As is often the case on the eve of key negotiations, Donald Trump is expressing confidence. The sharp drops on Wall Street, which had already led him to the truce at the end of 2018, are now pushing him toward an agreement. However, the president will have to deal with Beijing's willingness to give in to his demands: to reduce its trade surplus with the U.S., open up its market, and undo the practices that force U.S. companies to hand over their technology to Chinese partners.
Despite two years of “America First” policies and tariffs that have already been imposed, the U.S. trade deficit with China continues to increase. Over the first 10 months of 2018, it already exceeded $344 billion, an 11 percent increase compared to the same period in 2017. The Peterson Institute for International Economics estimates a deficit of $413 billion for all of 2018, compared to $376 billion in 2017 (concerning only the trade of goods).
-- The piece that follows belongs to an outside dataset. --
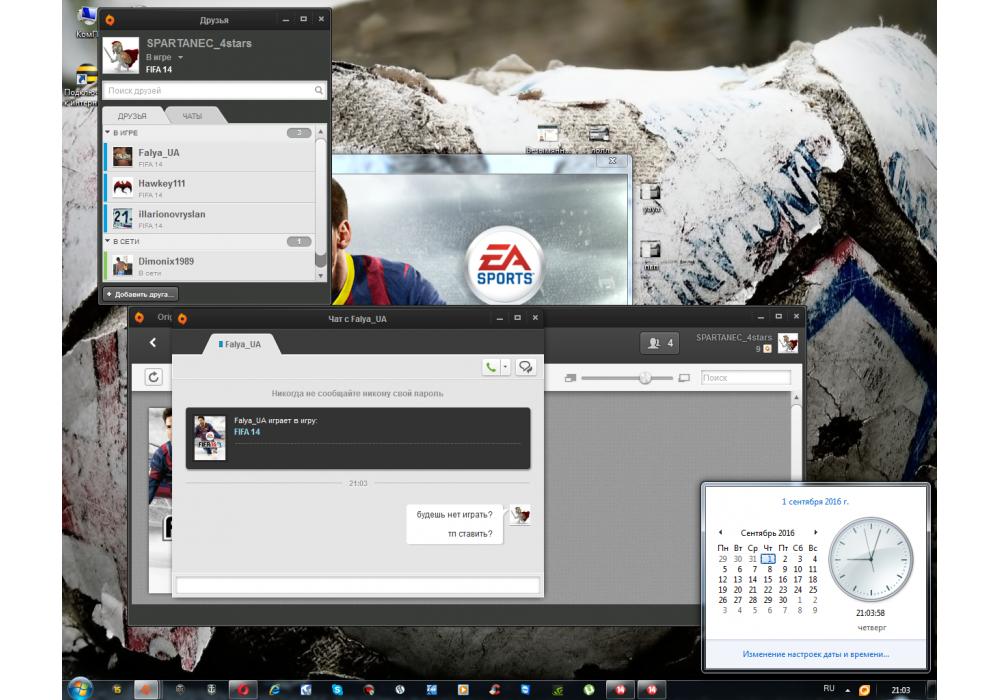This screenshot has height=700, width=1000.
Task: Click the SPARTANEC_4stars avatar in Origin header
Action: pos(788,343)
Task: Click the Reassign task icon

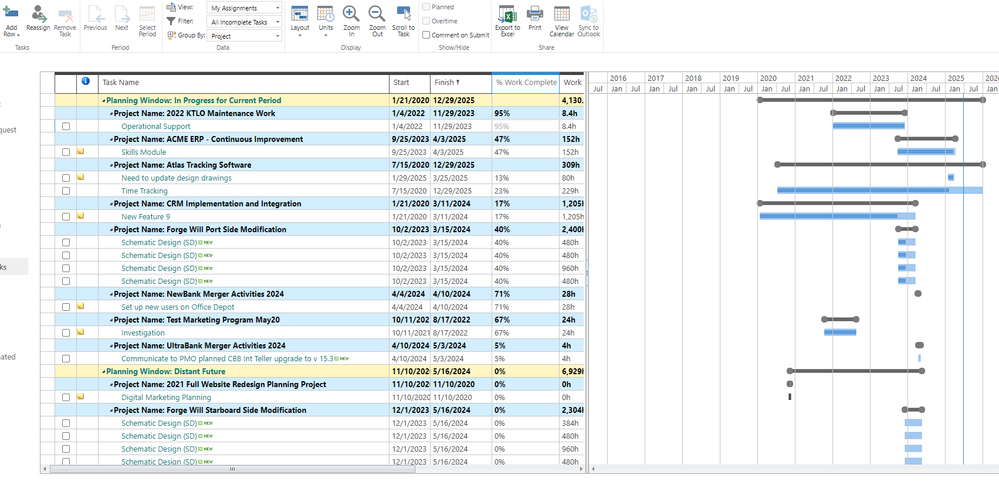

The real stakes of the game are, however, technological supremacy and hegemony in the economy of the future, which the United States is afraid of losing. The White House has gone so far as to ask President Xi to renounce his ambitions detailed in the “Made in China 2025” plan, which was launched in 2015 to bring the Chinese industry to the forefront of the most advanced strategic sectors.
The preparatory atmosphere as we approach Monday's meeting is not ideal. The negotiations will be haunted by the case of Huawei CFO Meng Wanzhou, who was detained in Canada in December, at the request of U.S. authorities, charged with violating the embargo against Iran. Meng, the daughter of the telecommunication giant’s founder, whose company was already in Washington’s crosshairs (like ZTE, another Chinese company), risks being extradited to the U.S. Another factor which will weigh on the talks is the latest slap in the face by Washington: Barely two days ago, it cautioned American citizens about the dangers of traveling to China.